Could you please write out each line of the records exactly, minus the pictures?

──────── Task input ────────

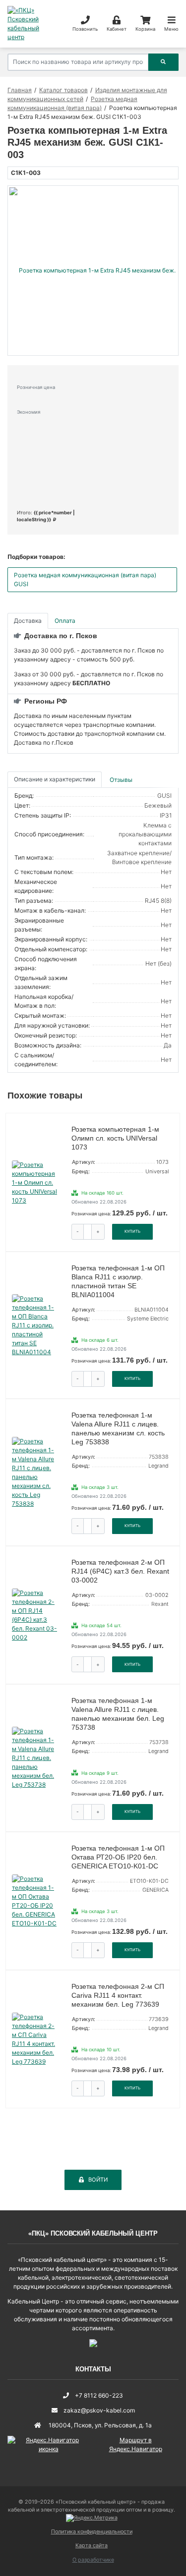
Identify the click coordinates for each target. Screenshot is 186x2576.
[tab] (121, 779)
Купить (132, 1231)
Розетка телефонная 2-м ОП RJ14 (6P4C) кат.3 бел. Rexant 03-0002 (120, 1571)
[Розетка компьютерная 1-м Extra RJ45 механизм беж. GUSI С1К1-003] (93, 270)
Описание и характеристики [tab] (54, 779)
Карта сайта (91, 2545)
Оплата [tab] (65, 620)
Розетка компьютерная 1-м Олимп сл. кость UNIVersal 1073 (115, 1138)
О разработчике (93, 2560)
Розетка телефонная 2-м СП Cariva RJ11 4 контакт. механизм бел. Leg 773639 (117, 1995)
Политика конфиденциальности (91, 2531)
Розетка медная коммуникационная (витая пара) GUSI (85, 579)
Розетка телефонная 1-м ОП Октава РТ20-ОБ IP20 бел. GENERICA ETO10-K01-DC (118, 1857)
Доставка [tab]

────────

_Task result_
Identify the click coordinates for each target. Screenshot is 186x2576.
[tab] (121, 779)
Купить (132, 1231)
Розетка телефонная 2-м ОП RJ14 (6P4C) кат.3 бел. Rexant 03-0002 (120, 1571)
[Розетка компьютерная 1-м Extra RJ45 механизм беж. GUSI С1К1-003] (93, 270)
Описание и характеристики [tab] (54, 779)
Карта сайта (91, 2545)
Оплата [tab] (65, 620)
Розетка компьютерная 1-м Олимп сл. кость UNIVersal 1073 (115, 1138)
О разработчике (93, 2560)
Розетка телефонная 2-м СП Cariva RJ11 4 контакт. механизм бел. Leg 773639 (117, 1995)
Политика конфиденциальности (91, 2531)
Розетка медная коммуникационная (витая пара) GUSI (85, 579)
Розетка телефонная 1-м ОП Октава РТ20-ОБ IP20 бел. GENERICA ETO10-K01-DC (118, 1857)
Доставка [tab]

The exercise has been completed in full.